### [Given information]

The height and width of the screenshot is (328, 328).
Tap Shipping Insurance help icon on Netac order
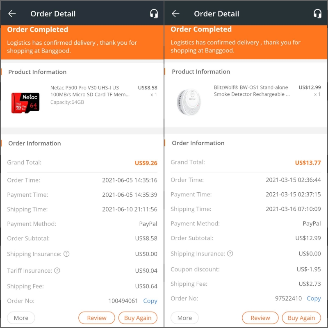coord(66,254)
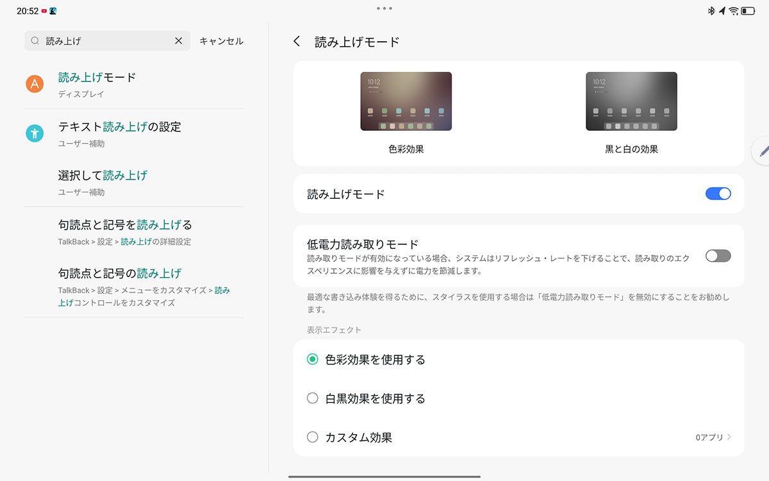This screenshot has width=769, height=481.
Task: Tap the back arrow on the 読み上げモード page
Action: click(x=297, y=40)
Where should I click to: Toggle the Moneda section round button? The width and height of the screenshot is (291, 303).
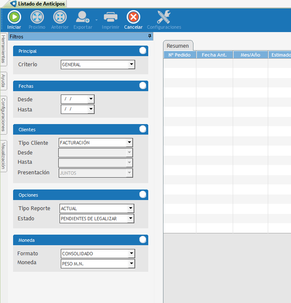point(143,240)
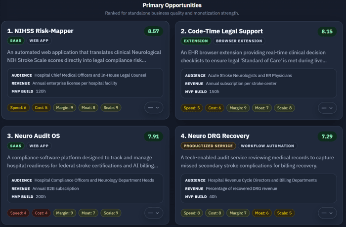Click the 8.15 score badge
Screen dimensions: 346x227
(x=327, y=31)
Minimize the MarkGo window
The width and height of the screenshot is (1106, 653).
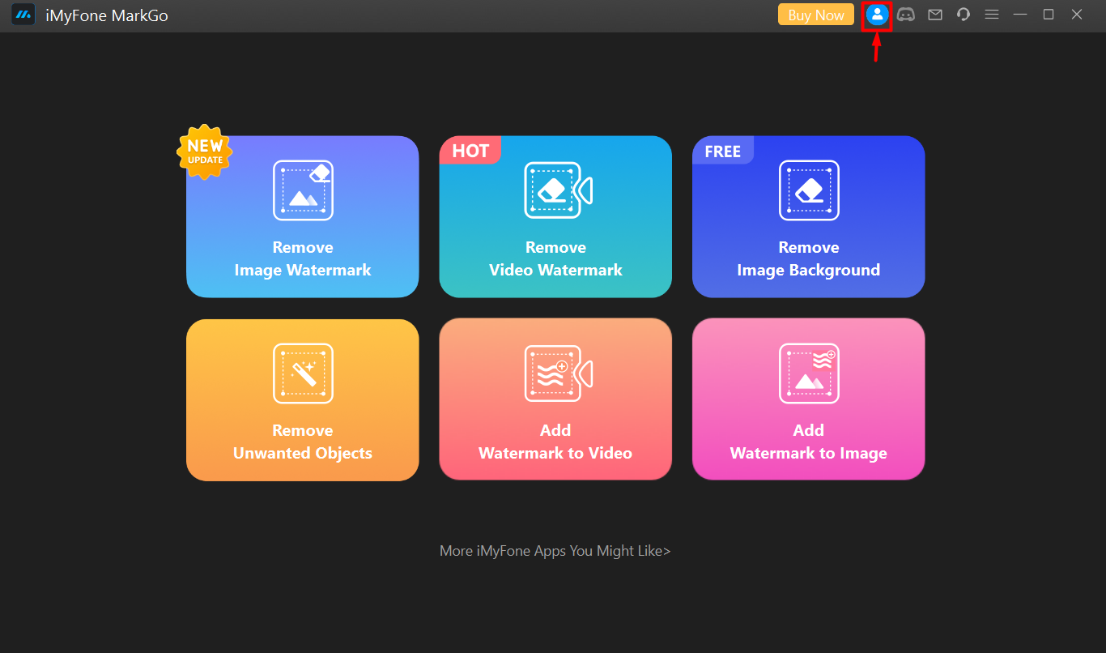click(1020, 15)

### [Exercise aim]
An exact transcription is requested of each line from the one that holds "Minimize the MarkGo window" to the end of the listing above, both boundary lines included; pictures are to be omitted.

### [Task answer]
Minimize the MarkGo window
The width and height of the screenshot is (1106, 653).
click(1020, 15)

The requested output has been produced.